Table 14 presents a comparison of this study with other studies with similar objectives. The high accuracy of the classification can be observed, allowing daily monitoring with freedom of movement at low cost and with immersive stimuli that can be changed at any time without requiring complex installation.
This work is extensive and involves multiple studies on the design and development of machine learning modules, as detailed in this article. It is a preliminary investigation; therefore, the results and discussion of the classifier system are very limited as they have been performed on a small number of individuals, and only one emotion was analyzed in two extreme situations. The tasks undertaken in the course of this work have led to the achievement of several main objectives, which can be summarized as follows:
A comprehensive review of the state of the art is carried out.
A review and analysis of the different classification methods based on ML techniques and model evaluation metrics are carried out.
Several models are trained on the dataset generated through the driving simulations.
VR software is developed to induce stress states in the user.
A commercial smartwatch is used to capture and acquire physiological signals.
An application is made to visualize the results on a mobile device.
The experiment to validate the classifier is designed and carried out.
An analysis of the results obtained is carried out.

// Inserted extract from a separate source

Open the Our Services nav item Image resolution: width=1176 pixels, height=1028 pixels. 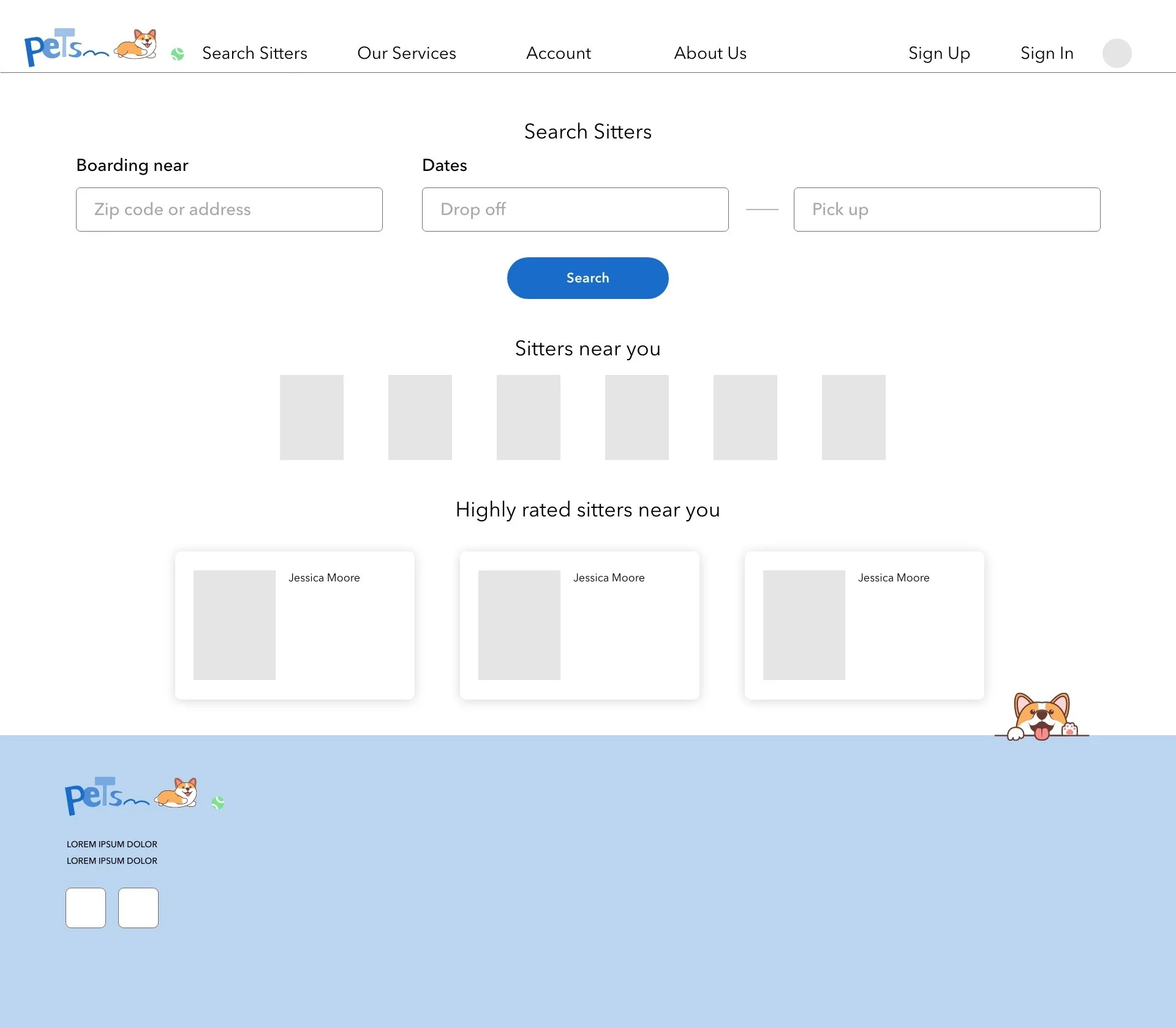click(407, 53)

In future work, data can be collected from more non-invasive sensors to record more information and detect more emotional states, which can be very beneficial in many areas of daily life. Many of the situations that are tested, such as accidents or dangerous situations, can only be tested using this simulation tool. This turns out to be one of the strengths of the developed tool. In the future, the prototype will improve aspects of user interaction as well as its evaluation in a real environment.

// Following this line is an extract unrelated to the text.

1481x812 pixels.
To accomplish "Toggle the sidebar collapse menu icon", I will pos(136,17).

Following this line of work, the induction of stimuli could be enhanced by changing the office chair to a mechanical platform that accompanies and gives more realism to the actions carried out by the player in the VR application. A connection is made between the VR application and the programmable automaton, and the physical sensations that may be associated with the environment can be reproduced.
It also considers the development of a system that directly acquires the user’s signals while performing everyday actions; thus, the raw features can be input to the emotion recognition model; that is, they directly become part of the training dataset, and the results can be displayed directly on the mobile device. In this way, emotions can be analyzed in multiple situations. However, it would also be interesting to experiment with a larger number of individuals so that the results of the classifier system are not very limited.
The main contribution of this work is that this study shows the possibility of including recommendations to users based on their moods in more ambitious projects, as there is a correlation between certain affective states and certain places or people, as has been demonstrated. Although it should be considered that the system is developed to run on a mobile system, the model should not incur excessive computational cost.